Re: [RFC] Defragmentation interface

public inbox for linux-ext4@vger.kernel.org
 help / color / mirror / Atom feed

From: David Chinner <dgc@sgi.com>
To: Jan Kara <jack@suse.cz>
Cc: linux-fsdevel@vger.kernel.org, linux-ext4@vger.kernel.org
Subject: Re: [RFC] Defragmentation interface
Date: Fri, 3 Nov 2006 09:59:53 +1100	[thread overview]
Message-ID: <20061102225953.GF8394166@melbourne.sgi.com> (raw)
In-Reply-To: <20061102143929.GA8607@atrey.karlin.mff.cuni.cz>

On Thu, Nov 02, 2006 at 03:39:29PM +0100, Jan Kara wrote:
>   Hi,
> 
>   from the thread after my patch implementing ext3 online
> defragmentation I found out that probably the only (and definitely the
> biggest) issue is the interface. Someone wants is common enough so that
> we can profit from common tools for several filesystems, others object
> that some applications, e.g. defragmenter, need to know something about
> ext3 internals to work reasonably well. Moreover ioctl() is ugly and has
> some compatibility issues, on the other hand ext2meta is too lowlevel,
> fs-specific and it would be hard to do any reasonable application
> crash-safe...
>   So in this email I try to propose some interface which should hopefully
> address most of the concerns. The type of the interface is sysfs like
> (idea taken from ext2meta) - that has a few advantages:
>  - no 32/64-bit compatibility issues
>  - easily extensible
>  - generally nice ;)

- complex
- over-engineered
- little common code between filesystems

BTW, does use of sysfs mean ASCII encoding of all the data
passing between kernel and userspace?

>   Each filesystem willing to support this interface implements special
> filesystem (e.g. ext3meta, XFSmeta, ...) and admin/defrag-tool mounts it
> to some directory.

- not useful for wider audiences like applications that would like
  to direct allocation

> There are parts of this interface which should be
> common for all filesystems (so that tools don't have to care about
> particular filesystem and still get some useful results), other parts
> are fs-specific. Here is basic structure I propose:
> 
> meta/features
>   - bitmap of features supported by the interface (ext2/3-like) so that
>     the tool can verify whether it understands the interface and don't
>     mess with it otherwise

- grow very large, very quickly if it has to support all the
  different quirks of different filesystems.

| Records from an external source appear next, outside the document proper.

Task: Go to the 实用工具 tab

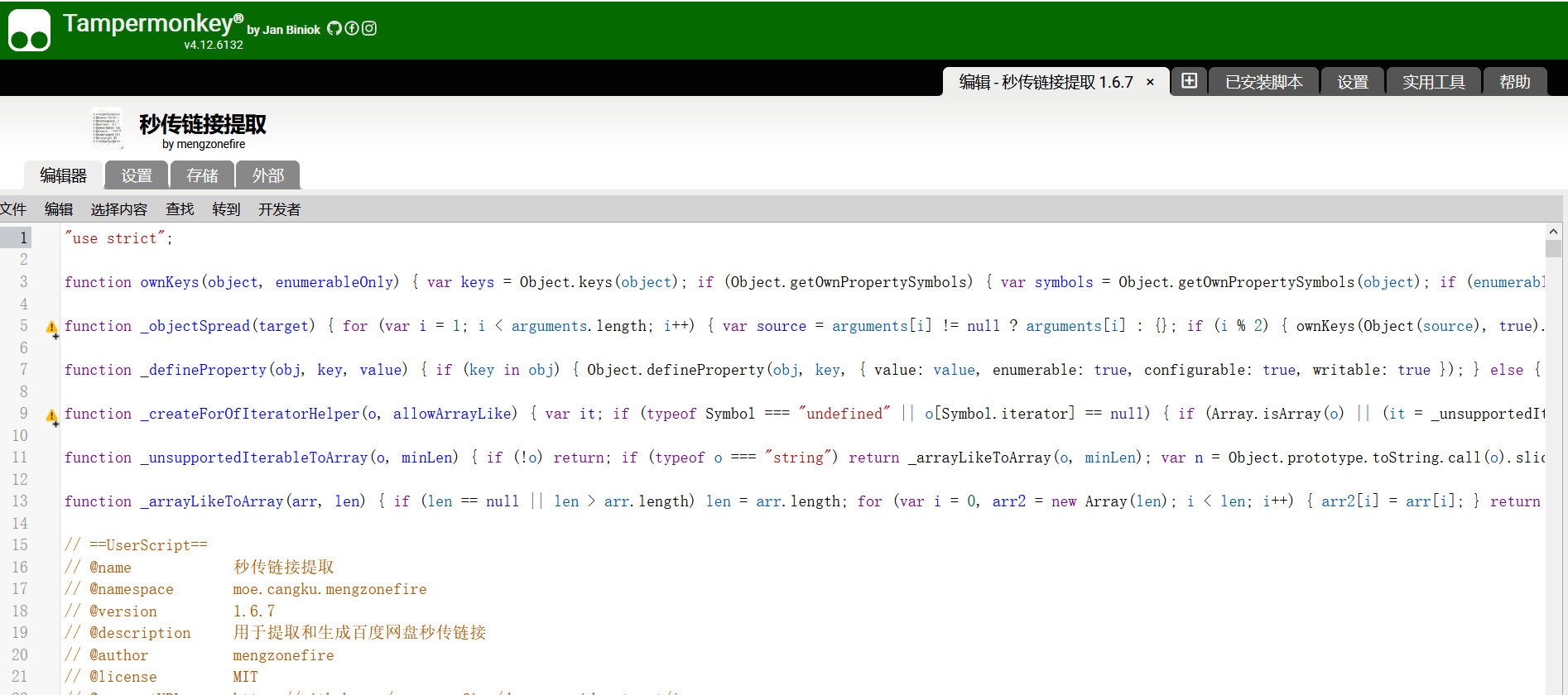Action: [1433, 82]
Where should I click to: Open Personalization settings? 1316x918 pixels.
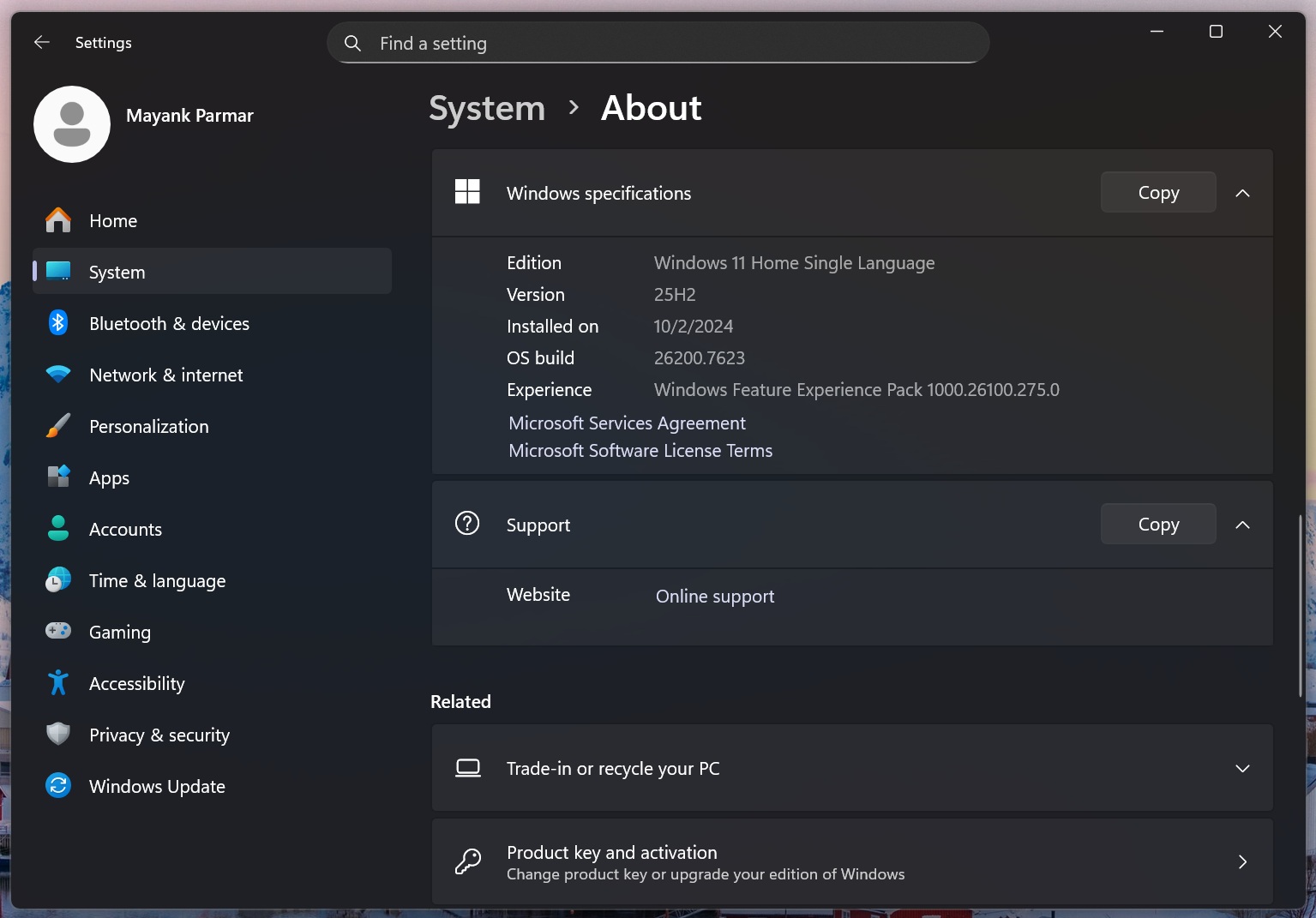point(148,426)
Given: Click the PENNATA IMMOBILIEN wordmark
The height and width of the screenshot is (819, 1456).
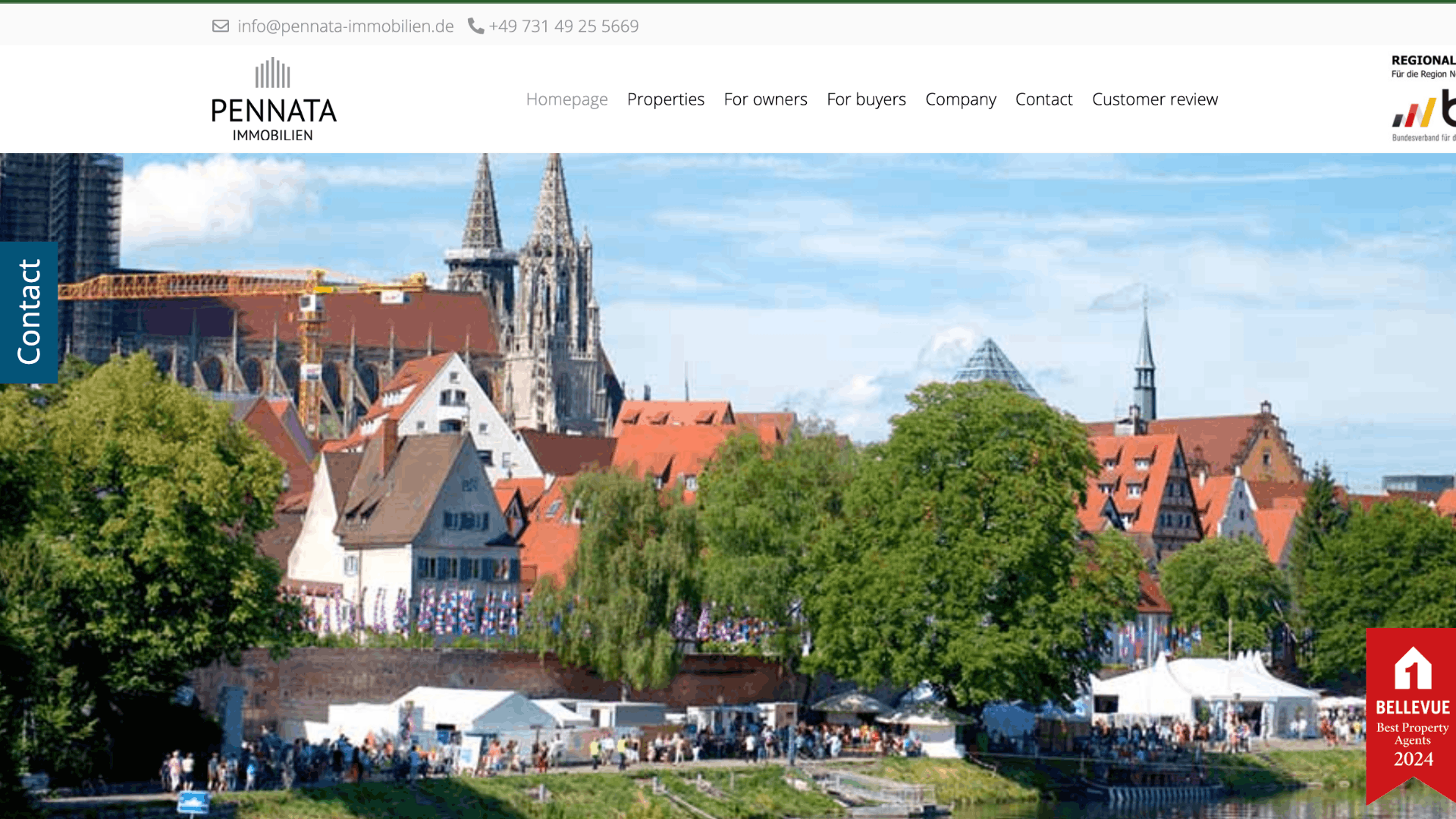Looking at the screenshot, I should click(273, 118).
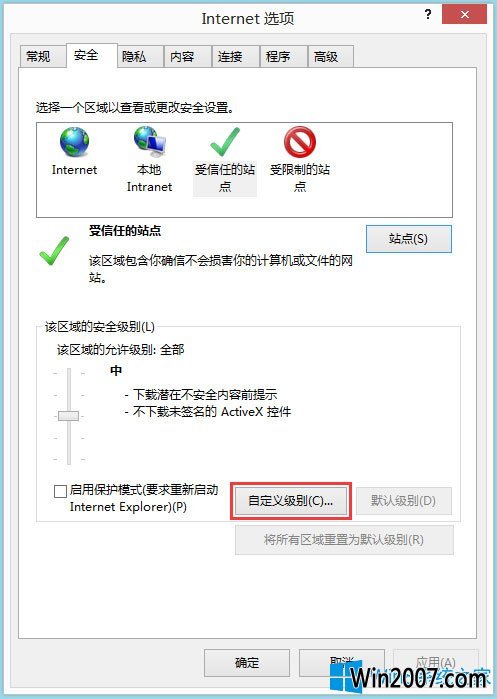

> meta/allocation/free_blocks
>   - RO file - if you read from fpos F, you'll get a list of extents
>     describing areas with free blocks (as many as fits into supplied
>     buffer) starting from block F. Fpos of your file descriptor is
>     shifted to the first unreported free block.

- linear search properties == Bad. (think fs sizes of hundreds of
  terabytes - XFS is already deployed with filesystems of this size)
- cannot use smart requests like given me free blocks near X,
  in AG Y or Z, etc.
- some filesystems have more than one data area - e.g. XFS has the
  realtime volume.
- every time you fail an allocation, you need to reread this file.

> meta/super/blocksize
>   - filesystem block size

fcntl(FIGETBSZ).

Also:

- some filesystems can use different block sizes for different
  structures (e.g XFs directory blocks canbe larger than the fsb)
- stripe unit and stripe width need to be exposed so defrag too
  can make correct placement decisions.
- extent size hints, etc.

Hence this will require the spuer/ directory to be extensible
in a filesystem specific interface.

> meta/super/id
>   - filesystem ID (for paranoid tools to verify that they are accessing
>     really the right meta-filesystem)

- UUID, please.

> meta/nodes/<ident>
>   - this should be a directory containing things specific for a fs-object
>     with identification <ident>. In case of ext3 these would be inode
>     numbers, I guess this should be plausible also for XFS and others
>     but I'm open to suggestions...
>   - directory contains the following:
>   alloc_goal
>     - block number with current allocation goal

The kernel has to store this across syscalls until you write into
data/alloc? That sounds dangerous...

>   data/extents
>     - if you read from this file, you get a list of extents describing
>       data blocks (and holes) of the file. The listing starts at logical
>       block fpos. Fpos is shifted to the first unreported data block.

fcntl(FIBMAP)

>   data/alloc
>     - you write there a number L and fs allocates L blocks to a file
>       (preferable from alloc_goal) starting from file-block fpos. Fpos
>       is shifted after the last block allocated in this call.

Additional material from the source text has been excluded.